At least 3,793 Palestinians were killed, some 18,000 were wounded and more than half of Gaza’s population was displaced, according to the UNCTAD’s report.

More than 1,500 commercial and industrial enterprises were damaged, along with some 150,000 household units and public infrastructure including energy, water, sanitation, health and educational facilities and government buildings.

As a result of the siege and the wars on Gaza, the poverty rate jumped from 40 in 2007 to 56 percent in 2017, meaning that more than 1 million Palestinians have no survival means. The report estimates that bringing these segment of the population above the poverty line would require an injection of funds amounting to $838m, four times the amount needed in 2007.

Between 2007 and 2018, tge economy in Gaza grew by less than 5 percent, and its share in the Palestinian economy decreased from 31 percent to 18 percent in 2018. As a result, GDP per capita shrank by 27 percent.

Meanwhile, the isolation of the Strip has not prevented the coronavirus pandemic from reaching Gaza, worsening an already critical situation. As of Monday, 14,768 people had contracted COVID-19, with 65 deaths.

On Monday, health authorities in Gaza warned of an imminent catastrophe if Israel continued to block humanitarian access as well as the entry of necessary health equipment and medical supplies. Hospitals and healthcare staff are in need of protective clothing, ventilators and beds.

“The health crisis is exposing the underlying conditions that have been worsening over a decade,” said Kozul-Wright.

Addressing UN reporters in Geneva, the UNCTAD official said he was hopeful there would be a change in Israeli-Palestinian relations under the new US administration of President-elect Joe Biden.

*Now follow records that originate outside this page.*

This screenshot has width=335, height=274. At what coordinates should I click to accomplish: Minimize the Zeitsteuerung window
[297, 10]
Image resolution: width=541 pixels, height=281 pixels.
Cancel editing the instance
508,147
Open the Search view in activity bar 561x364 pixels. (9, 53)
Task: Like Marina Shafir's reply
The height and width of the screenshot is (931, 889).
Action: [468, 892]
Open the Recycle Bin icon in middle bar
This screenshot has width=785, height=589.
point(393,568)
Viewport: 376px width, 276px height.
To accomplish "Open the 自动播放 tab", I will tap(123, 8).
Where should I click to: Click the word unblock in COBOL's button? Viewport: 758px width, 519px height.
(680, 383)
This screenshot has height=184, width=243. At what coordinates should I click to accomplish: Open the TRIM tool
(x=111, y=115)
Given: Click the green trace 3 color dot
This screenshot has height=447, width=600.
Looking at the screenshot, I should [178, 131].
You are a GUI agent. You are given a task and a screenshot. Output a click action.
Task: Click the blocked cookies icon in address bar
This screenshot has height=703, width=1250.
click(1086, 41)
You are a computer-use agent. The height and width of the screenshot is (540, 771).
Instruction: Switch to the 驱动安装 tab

In 2018, the Trump administration withdrew its funding of UNRWA, the UN agency that supports five million Palestinian refugees in Gaza, the occupied West Bank, Lebanon, Syria and Jordan.

“The $200m cut was a huge hit to the Palestinian economy. It will be interesting to see if the new administration will go back to its decision towards UNRWA,” said Kozul-Wright. “However, even before 2016, the human rights of Palestinians and the international law as codified in the UN resolution were ignored and political tensions were high.”

The report called for the end of the blockade in the context of Security Council resolution 1860 (January 8, 2009) to allow Gaza’s economy to reintegrate with the rest of the world and the reconstruction of all essential infrastructure.

It also called for the restoration of the basic human rights of people in Gaza, their right to free movement, healthcare, study and work, and recommended that the state of Palestine be enabled to develop offshore natural gasfields discovered in the 1990s in the Palestinian territorial waters off the Gaza coast.

These revenues would allow some financial respite and funding for the reconstruction of essential infrastructure.